== Your instructions ==
Lines from the line with "Les sites incontournables (74, 479)" to the line with "Marché hebdomadaire à Landévant (81, 836)" in the entries below, and only those, must be output exactly, with both ends included.

== Input for this task ==
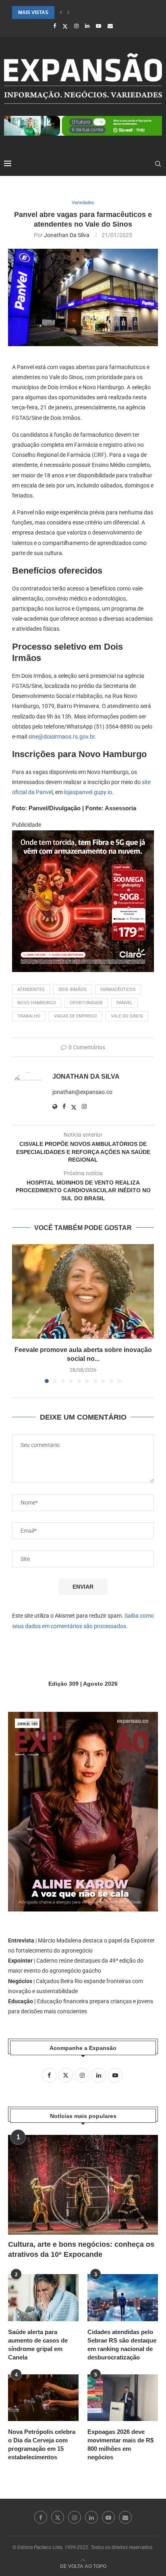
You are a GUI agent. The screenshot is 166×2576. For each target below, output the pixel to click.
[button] (61, 12)
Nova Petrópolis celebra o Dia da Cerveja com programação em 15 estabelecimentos (41, 2444)
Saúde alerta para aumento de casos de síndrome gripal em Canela (38, 2344)
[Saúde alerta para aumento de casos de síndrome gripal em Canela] (43, 2297)
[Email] (110, 26)
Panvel (124, 1002)
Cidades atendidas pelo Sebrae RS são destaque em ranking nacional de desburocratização (121, 2344)
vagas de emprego (75, 1016)
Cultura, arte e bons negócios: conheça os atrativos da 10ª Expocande (81, 2249)
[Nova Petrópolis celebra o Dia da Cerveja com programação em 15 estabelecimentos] (43, 2397)
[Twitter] (65, 26)
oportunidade (86, 1002)
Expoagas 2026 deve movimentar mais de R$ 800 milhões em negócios (120, 2444)
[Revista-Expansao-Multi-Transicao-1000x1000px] (83, 836)
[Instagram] (76, 26)
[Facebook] (54, 26)
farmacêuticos (118, 989)
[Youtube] (98, 26)
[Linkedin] (87, 26)
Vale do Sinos (127, 1016)
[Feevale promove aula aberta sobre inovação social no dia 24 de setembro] (83, 1291)
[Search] (158, 163)
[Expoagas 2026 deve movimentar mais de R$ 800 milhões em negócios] (122, 2397)
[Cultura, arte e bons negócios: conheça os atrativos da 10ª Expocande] (83, 2185)
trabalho (28, 1016)
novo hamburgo (36, 1002)
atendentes (31, 989)
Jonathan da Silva (66, 235)
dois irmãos (72, 989)
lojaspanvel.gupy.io (88, 792)
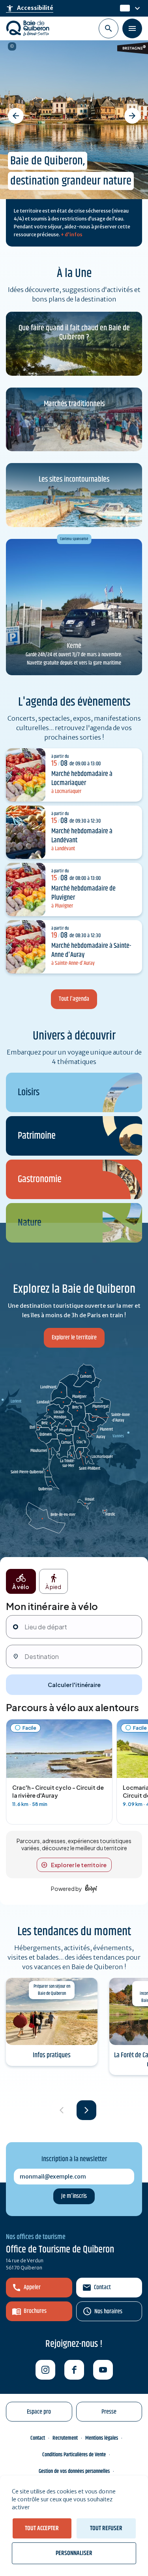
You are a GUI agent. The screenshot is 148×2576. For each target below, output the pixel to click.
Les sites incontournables (74, 479)
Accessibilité (29, 8)
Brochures (35, 2311)
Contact (102, 2287)
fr (123, 8)
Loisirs (28, 1092)
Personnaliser (74, 2553)
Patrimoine (37, 1136)
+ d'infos (71, 234)
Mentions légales (101, 2438)
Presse (108, 2412)
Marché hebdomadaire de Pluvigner (83, 893)
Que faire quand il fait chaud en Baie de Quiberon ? (74, 332)
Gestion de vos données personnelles (74, 2471)
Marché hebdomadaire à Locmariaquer (81, 778)
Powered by (66, 1888)
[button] (16, 116)
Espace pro (39, 2412)
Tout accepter (42, 2528)
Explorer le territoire (74, 1338)
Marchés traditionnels (74, 404)
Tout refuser (106, 2528)
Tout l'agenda (74, 999)
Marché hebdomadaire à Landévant (81, 836)
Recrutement (65, 2438)
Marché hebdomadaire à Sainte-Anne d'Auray (91, 950)
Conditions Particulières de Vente (74, 2454)
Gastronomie (40, 1179)
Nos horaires (108, 2311)
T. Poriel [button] (12, 46)
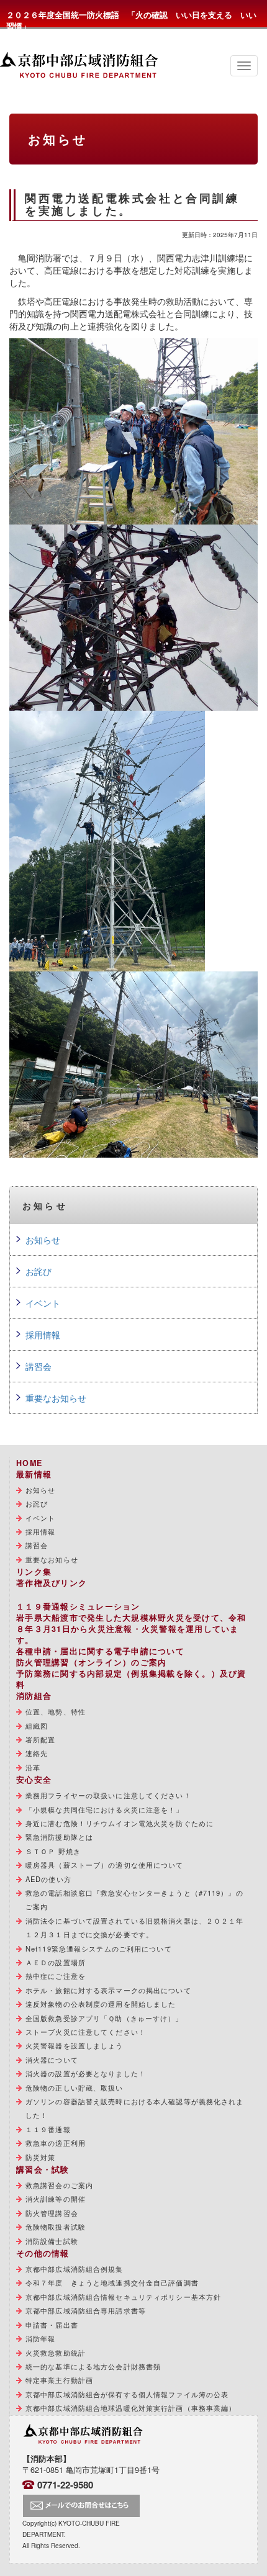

== Response ==
Les sites incontournables (74, 479)
Accessibilité (29, 8)
Brochures (35, 2311)
Contact (102, 2287)
fr (123, 8)
Loisirs (28, 1092)
Personnaliser (74, 2553)
Patrimoine (37, 1136)
+ d'infos (71, 234)
Mentions légales (101, 2438)
Presse (108, 2412)
Marché hebdomadaire de Pluvigner (83, 893)
Que faire quand il fait chaud en Baie de Quiberon ? (74, 332)
Gestion de vos données personnelles (74, 2471)
Marché hebdomadaire à Locmariaquer (81, 778)
Powered by (66, 1888)
[button] (16, 116)
Espace pro (39, 2412)
Tout accepter (42, 2528)
Explorer le territoire (74, 1338)
Marchés traditionnels (74, 404)
Tout refuser (106, 2528)
Tout l'agenda (74, 999)
Marché hebdomadaire à Landévant (81, 836)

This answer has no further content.